In both the DTB and non-DTB cases in our study, the modal age was 15-34 years, which is consistent with the most frequent age group affected by TB . The prevalence of DTB was found to be 9%, which is similar to that found in Oman (10%)  but lower than that in Portugal (20%) , Ghana (33%)  and South Africa (31%) . Further, our prevalence is higher than that found in Tanzania (5.7%) . These differences can be explained by variations in the study populations and definition of DTB used. The study populations consisted of EPTB patients in Ghana, hospitalised HIV patients in South Africa, and febrile inpatients in Tanzania. It is often difficult to establish the diagnosis of DTB as there is no standardised diagnostic criteria and the clinical presentation of DTB is commonly non-specific, with symptoms varying according to the affected organs . In our study, the commonest site of dissemination was the abdomen. In contrast, Leeds et al  in their retrospective review of EPTB cases in the United States found the most common site of dissemination to be lymphatic. Ultrasound scan services are more readily available in Uganda than other advanced diagnostic methods such as lymph node biopsy and histology. This may have influenced the frequency of abdominal TB that we observed due to higher diagnostic capability for abdominal TB than other sites. It is possible that some sites of TB dissemination are not confirmed due to lack of readily available diagnostic resources.
Casual laborers were more likely to have DTB in our study. Casual labor as a source of income is a proxy for low socio-economic status and low education level. Low socio-economic status is associated with increased TB susceptibility, TB infection, TB progression to active TB, severe forms of TB (such as DTB) and poor TB treatment outcomes due to poor living and working conditions, undernutrition and poor health seeking behavior .
There were more Bantu-speaking individuals with DTB than without. While the reason is not apparent from our study results, genetic differences (as is expected in different ethnic backgrounds) are widely recognized to influence immune responses against Mycobacterium tuberculosis(Mtb) and TB dissemination. The Bantu-speaking individuals in our study may have had a low frequency of HLA sub-types that are important in mycobacterial epitope recognition as has been suggested by a study among a South African Colored population . It is noteworthy that ethnic background was unknown for >50% of the study population. There is, therefore, a risk for misclassification bias. The association between Bantu ethnicity and DTB deserves further investigation.

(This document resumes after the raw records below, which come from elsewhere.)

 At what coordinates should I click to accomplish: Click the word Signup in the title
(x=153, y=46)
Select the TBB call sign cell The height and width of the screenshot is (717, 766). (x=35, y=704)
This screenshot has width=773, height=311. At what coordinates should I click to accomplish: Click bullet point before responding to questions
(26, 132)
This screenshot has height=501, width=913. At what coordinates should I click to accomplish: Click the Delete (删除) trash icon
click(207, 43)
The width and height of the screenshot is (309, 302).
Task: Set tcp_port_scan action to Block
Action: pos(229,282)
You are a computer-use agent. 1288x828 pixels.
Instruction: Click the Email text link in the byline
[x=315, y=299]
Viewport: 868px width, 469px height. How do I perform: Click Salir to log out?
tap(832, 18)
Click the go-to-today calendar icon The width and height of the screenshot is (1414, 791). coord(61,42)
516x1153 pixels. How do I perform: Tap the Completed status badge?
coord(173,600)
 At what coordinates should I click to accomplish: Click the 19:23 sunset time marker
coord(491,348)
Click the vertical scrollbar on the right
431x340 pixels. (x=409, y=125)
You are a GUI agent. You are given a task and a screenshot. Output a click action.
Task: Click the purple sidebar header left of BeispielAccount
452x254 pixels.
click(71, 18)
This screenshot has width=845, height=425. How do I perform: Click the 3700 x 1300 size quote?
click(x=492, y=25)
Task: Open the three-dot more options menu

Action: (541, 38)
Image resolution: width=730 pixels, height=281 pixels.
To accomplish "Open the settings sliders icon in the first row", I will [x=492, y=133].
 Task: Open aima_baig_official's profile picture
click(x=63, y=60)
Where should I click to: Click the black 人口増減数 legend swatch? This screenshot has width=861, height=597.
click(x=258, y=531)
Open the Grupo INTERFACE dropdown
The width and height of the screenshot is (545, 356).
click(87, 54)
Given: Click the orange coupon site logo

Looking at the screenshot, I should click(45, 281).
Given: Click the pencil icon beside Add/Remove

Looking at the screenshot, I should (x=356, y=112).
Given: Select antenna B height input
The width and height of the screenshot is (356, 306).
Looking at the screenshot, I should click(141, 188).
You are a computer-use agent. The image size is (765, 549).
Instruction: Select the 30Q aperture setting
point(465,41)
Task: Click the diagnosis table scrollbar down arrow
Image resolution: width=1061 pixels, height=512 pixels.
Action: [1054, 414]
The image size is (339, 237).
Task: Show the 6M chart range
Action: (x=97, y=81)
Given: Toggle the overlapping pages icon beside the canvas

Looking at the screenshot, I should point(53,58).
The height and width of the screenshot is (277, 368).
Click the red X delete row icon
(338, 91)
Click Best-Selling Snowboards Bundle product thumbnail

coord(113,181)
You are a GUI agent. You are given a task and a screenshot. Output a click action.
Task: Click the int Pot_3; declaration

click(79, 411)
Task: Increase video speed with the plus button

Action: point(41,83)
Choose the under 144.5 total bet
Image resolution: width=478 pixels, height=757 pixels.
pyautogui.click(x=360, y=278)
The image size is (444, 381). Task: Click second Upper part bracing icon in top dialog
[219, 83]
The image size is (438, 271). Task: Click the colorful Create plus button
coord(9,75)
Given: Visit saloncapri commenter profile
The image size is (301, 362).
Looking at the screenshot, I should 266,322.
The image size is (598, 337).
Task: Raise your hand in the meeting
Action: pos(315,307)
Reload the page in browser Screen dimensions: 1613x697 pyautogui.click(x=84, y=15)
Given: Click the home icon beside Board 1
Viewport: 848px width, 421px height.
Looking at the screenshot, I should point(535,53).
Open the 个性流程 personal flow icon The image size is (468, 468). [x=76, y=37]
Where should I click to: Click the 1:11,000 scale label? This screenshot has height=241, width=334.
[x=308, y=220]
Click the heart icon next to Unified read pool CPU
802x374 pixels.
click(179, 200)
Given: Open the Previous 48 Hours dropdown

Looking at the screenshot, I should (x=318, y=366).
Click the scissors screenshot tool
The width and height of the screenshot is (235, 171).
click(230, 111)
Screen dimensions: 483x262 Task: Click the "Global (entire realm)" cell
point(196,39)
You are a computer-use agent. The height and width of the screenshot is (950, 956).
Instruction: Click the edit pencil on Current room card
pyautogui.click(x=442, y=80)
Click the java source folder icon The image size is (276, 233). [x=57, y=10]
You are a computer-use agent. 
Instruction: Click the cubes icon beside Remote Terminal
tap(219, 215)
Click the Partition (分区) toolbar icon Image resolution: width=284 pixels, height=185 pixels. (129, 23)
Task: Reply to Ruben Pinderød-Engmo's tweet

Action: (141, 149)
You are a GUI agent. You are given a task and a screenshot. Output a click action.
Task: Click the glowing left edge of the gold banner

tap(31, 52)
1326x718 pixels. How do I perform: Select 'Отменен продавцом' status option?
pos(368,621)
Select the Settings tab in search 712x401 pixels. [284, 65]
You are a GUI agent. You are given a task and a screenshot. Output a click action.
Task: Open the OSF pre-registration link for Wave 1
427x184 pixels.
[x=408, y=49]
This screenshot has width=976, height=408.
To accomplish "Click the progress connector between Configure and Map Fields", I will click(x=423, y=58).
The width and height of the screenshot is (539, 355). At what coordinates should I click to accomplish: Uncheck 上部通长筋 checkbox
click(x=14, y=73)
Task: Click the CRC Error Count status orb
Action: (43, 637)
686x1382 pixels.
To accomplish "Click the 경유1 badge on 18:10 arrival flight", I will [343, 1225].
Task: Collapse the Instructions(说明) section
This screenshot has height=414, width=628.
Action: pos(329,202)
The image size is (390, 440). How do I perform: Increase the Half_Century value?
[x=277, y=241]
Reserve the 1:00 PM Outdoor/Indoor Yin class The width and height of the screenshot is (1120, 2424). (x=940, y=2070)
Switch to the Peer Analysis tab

Similar to previous reports by Meira et al,  and Wang et al , we found DTB to be associated with comorbidities of which HIV was the most predominant (100% of patients with DTB had HIV co-infection). This should be expected because HIV globally impairs immune responses against Mtb resulting in TB dissemination .
Typical chest radiographic findings in DTB are not well established. In our study, only 35% of DTB cases had military pattern. In contrast, Khan et al  estimate that the classic miliary pattern occurs in 85% - 90% cases of DTB. It is unclear whether this is among patients with any form of DTB per se or among patients with bacteremia DTB (miliary TB). Interestingly, we found that DTB patients were more likely to have empyema but less likely to have bronchopneumonic opacities. More studies are needed to characterize chest x-ray findings among patients with DTB with or without bacteremic DTB.
Our findings about the treatment outcomes are consistent with other studies that found DTB to be highly fatal . We found that DTB patients had a fourfold mortality rate as compared to those without DTB. In Portugal, Meira et al.  found a mortality rate of 36% among patients with DTB but was not significantly higher than that among patients without DTB (21%). However, many patients in their study had other comorbidities and HIV was prevalent in only 47% (cf. 100% in our study) of patients with DTB. The rate of cure was lower in the DTB than in non-DTB cases in our study. This is expected since patients with predominantly extrapulmonary forms of TB may be unable to produce sputum during treatment follow up to enable confirmation of TB cure . From our results, it is evident that patients with DTB were more likely to be assigned “treatment completion” as opposed to cure.
Our study had limitations. We had a small number of cases with DTB which limited our ability to construct a robust model for predictors of DTB. We also did not evaluate some biomedical differences such as anemia, organ dysfunction, and clinical symptoms. These were not consistently documented in the charts. Our discussion of the relevance of ethnicity in DTB was limited by not knowing the ethnicity of 201 study participants and being a retrospective study, we could not obtain this information . Lastly, our study was at a national referral center and our estimate of the prevalence may be an over-estimate due to referral bias.